(Click-target data)

+--

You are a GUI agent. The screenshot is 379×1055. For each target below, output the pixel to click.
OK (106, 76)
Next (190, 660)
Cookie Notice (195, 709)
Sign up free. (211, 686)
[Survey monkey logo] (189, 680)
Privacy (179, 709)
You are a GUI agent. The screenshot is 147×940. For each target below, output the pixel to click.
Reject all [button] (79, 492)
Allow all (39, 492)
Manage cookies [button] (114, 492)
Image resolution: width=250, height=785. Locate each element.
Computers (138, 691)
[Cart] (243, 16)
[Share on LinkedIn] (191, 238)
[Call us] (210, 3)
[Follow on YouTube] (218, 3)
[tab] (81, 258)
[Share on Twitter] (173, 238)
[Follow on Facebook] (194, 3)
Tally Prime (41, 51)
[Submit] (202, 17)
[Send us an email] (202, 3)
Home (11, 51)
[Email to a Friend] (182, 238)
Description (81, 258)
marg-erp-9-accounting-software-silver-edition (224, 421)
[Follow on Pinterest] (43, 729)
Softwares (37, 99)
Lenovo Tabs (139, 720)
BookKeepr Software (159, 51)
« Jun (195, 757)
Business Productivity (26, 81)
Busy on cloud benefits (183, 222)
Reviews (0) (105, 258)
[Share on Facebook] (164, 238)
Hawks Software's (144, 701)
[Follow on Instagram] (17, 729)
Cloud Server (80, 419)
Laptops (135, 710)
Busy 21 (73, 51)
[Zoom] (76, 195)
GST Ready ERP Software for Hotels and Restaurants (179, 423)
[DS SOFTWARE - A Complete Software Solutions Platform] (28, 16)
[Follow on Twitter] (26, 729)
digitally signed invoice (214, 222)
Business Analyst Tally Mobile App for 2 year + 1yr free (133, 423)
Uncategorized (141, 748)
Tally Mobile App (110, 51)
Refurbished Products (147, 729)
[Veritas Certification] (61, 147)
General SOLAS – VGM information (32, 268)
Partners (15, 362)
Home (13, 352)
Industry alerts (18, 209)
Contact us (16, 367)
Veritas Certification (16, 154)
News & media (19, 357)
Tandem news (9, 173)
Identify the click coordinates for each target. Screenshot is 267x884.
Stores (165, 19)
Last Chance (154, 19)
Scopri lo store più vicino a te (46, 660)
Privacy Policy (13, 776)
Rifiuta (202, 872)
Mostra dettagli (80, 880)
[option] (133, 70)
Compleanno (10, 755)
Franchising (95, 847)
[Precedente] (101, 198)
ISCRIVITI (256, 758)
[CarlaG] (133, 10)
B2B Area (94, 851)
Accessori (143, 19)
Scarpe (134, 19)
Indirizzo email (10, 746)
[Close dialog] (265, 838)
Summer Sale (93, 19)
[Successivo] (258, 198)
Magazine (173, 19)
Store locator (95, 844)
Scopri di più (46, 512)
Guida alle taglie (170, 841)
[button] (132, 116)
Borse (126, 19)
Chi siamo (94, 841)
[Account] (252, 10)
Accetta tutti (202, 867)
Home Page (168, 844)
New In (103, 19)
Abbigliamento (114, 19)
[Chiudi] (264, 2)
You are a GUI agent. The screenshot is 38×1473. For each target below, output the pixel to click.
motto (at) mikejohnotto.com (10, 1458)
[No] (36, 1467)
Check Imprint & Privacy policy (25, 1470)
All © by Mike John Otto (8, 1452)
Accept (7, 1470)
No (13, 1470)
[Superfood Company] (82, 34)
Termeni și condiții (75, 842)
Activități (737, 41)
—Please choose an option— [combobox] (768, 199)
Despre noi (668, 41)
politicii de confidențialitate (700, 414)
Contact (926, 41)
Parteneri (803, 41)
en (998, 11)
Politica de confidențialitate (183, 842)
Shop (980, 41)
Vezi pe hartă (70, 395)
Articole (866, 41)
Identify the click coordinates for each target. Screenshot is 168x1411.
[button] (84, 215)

+--

§ Task description:
Rewrite all of the lines above, changing each "GUI agent" to "screen agent" and leaving everything else untouched.

§ Task output:
You are a screen agent. The screenshot is 379×1055. For each target below, output the pixel to click.
OK (106, 76)
Next (190, 660)
Cookie Notice (195, 709)
Sign up free. (211, 686)
[Survey monkey logo] (189, 680)
Privacy (179, 709)
You are a screen agent. The screenshot is 147×940. For each target below, output the pixel to click.
Reject all [button] (79, 492)
Allow all (39, 492)
Manage cookies [button] (114, 492)
Image resolution: width=250, height=785. Locate each element.
Computers (138, 691)
[Cart] (243, 16)
[Share on LinkedIn] (191, 238)
[Call us] (210, 3)
[Follow on YouTube] (218, 3)
[tab] (81, 258)
[Share on Twitter] (173, 238)
[Follow on Facebook] (194, 3)
Tally Prime (41, 51)
[Submit] (202, 17)
[Send us an email] (202, 3)
Home (11, 51)
[Email to a Friend] (182, 238)
Description (81, 258)
marg-erp-9-accounting-software-silver-edition (224, 421)
[Follow on Pinterest] (43, 729)
Softwares (37, 99)
Lenovo Tabs (139, 720)
BookKeepr Software (159, 51)
« Jun (195, 757)
Business Productivity (26, 81)
Busy on cloud benefits (183, 222)
Reviews (0) (105, 258)
[Share on Facebook] (164, 238)
Hawks Software's (144, 701)
[Follow on Instagram] (17, 729)
Cloud Server (80, 419)
Laptops (135, 710)
Busy 21 (73, 51)
[Zoom] (76, 195)
GST Ready ERP Software for Hotels and Restaurants (179, 423)
[DS SOFTWARE - A Complete Software Solutions Platform] (28, 16)
[Follow on Twitter] (26, 729)
digitally signed invoice (214, 222)
Business Analyst Tally Mobile App for 2 year + 1yr free (133, 423)
Uncategorized (141, 748)
Tally Mobile App (110, 51)
Refurbished Products (147, 729)
[Veritas Certification] (61, 147)
General SOLAS – VGM information (32, 268)
Partners (15, 362)
Home (13, 352)
Industry alerts (18, 209)
Contact us (16, 367)
Veritas Certification (16, 154)
News & media (19, 357)
Tandem news (9, 173)
Identify the click coordinates for each target. Screenshot is 267x884.
Stores (165, 19)
Last Chance (154, 19)
Scopri lo store più vicino a te (46, 660)
Privacy Policy (13, 776)
Rifiuta (202, 872)
Mostra dettagli (80, 880)
[option] (133, 70)
Compleanno (10, 755)
Franchising (95, 847)
[Precedente] (101, 198)
ISCRIVITI (256, 758)
[CarlaG] (133, 10)
B2B Area (94, 851)
Accessori (143, 19)
Scarpe (134, 19)
Indirizzo email (10, 746)
[Close dialog] (265, 838)
Summer Sale (93, 19)
[Successivo] (258, 198)
Magazine (173, 19)
Store locator (95, 844)
Scopri di più (46, 512)
Guida alle taglie (170, 841)
[button] (132, 116)
Borse (126, 19)
Chi siamo (94, 841)
[Account] (252, 10)
Accetta tutti (202, 867)
Home Page (168, 844)
New In (103, 19)
Abbigliamento (114, 19)
[Chiudi] (264, 2)
You are a screen agent. The screenshot is 38×1473. For each target below, output the pixel to click.
motto (at) mikejohnotto.com (10, 1458)
[No] (36, 1467)
Check Imprint & Privacy policy (25, 1470)
All © by Mike John Otto (8, 1452)
Accept (7, 1470)
No (13, 1470)
[Superfood Company] (82, 34)
Termeni și condiții (75, 842)
Activități (737, 41)
—Please choose an option— [combobox] (768, 199)
Despre noi (668, 41)
politicii de confidențialitate (700, 414)
Contact (926, 41)
Parteneri (803, 41)
en (998, 11)
Politica de confidențialitate (183, 842)
Shop (980, 41)
Vezi pe hartă (70, 395)
Articole (866, 41)
Identify the click coordinates for each target. Screenshot is 168x1411.
[button] (84, 215)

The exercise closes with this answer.